Question about Hypothesis 2

Question

Question about Hypothesis 2

x2ss opened this issue 10 months ago · comments

Hi,

Thank you for sharing this insightful work.

I have a question about Hypothesis 2 in page 6 (arxiv version):

Hypothesis 2: It is still worthwhile to further explore the potential of SSM for visual
detection and segmentation since these tasks align with Characteristic 2, despite not fulfilling
Characteristic 1

• Characteristic 1: The task involves processing long sequences.
• Characteristic 2: The task requires causal token mixing mode.

However at the end of page 5 (arxiv version), the paper says that "both detection on COCO and segmentation on ADE20K can be considered long-sequence tasks"

So may the Hypothesis 2 should be "It is still worthwhile to further explore the potential of SSM for visual
detection and segmentation since these tasks align with Characteristic 1, despite not fulfilling
Characteristic 2" ?

If I have misunderstood anything, I appreciate you pointing that out. I look forward to your response.

Thanks and best！

Weihao Yu · Answer 1 · Fri May 17 2024 16:57:30 GMT+0800 (China Standard Time)

Hi @x2ss , thank you so much for your attention to our work.

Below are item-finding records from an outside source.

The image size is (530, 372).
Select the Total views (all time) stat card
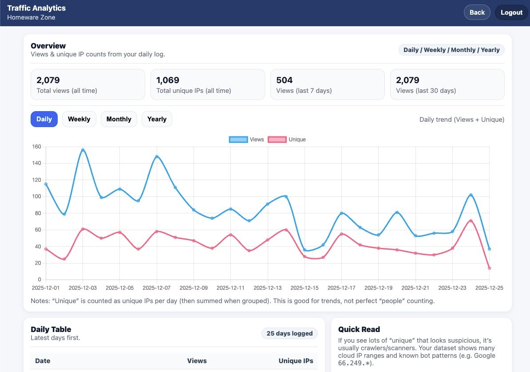[x=87, y=84]
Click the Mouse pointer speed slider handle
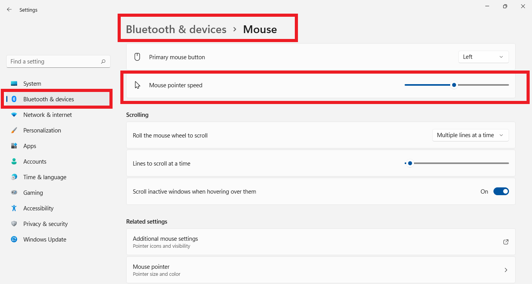Viewport: 532px width, 284px height. 454,85
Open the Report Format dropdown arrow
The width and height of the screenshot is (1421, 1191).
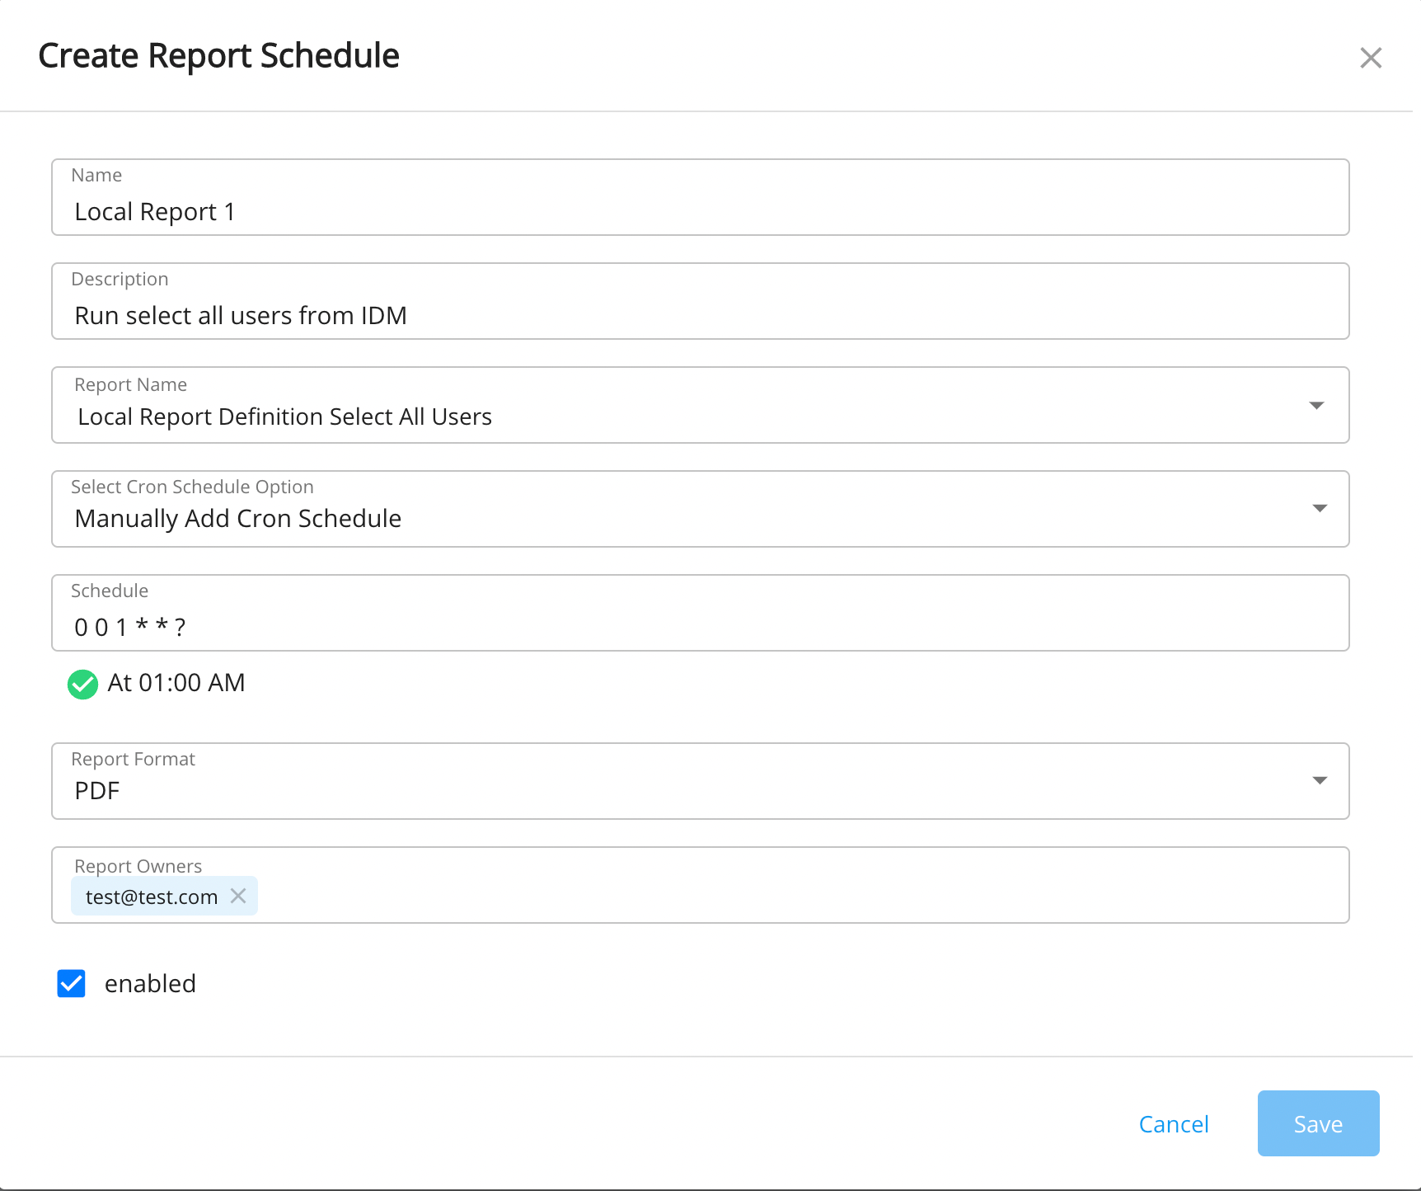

Yes, this is a typo. Thanks for your reminder, I will correct it in the next version.

x2ss · Answer 2 · Fri May 17 2024 17:44:58 GMT+0800 (China Standard Time)

Hi @x2ss , thank you so much for your attention to our work. Yes, this is a typo. Thanks for your reminder, I will correct it in the next version.

thanks for your reply.

Hope the next version of the paper (maybe another paper) will have more discussion on detection and segmentation tasks, as many detection and segmentation tasks have performance gain by employing Mamba.

Thanks and best！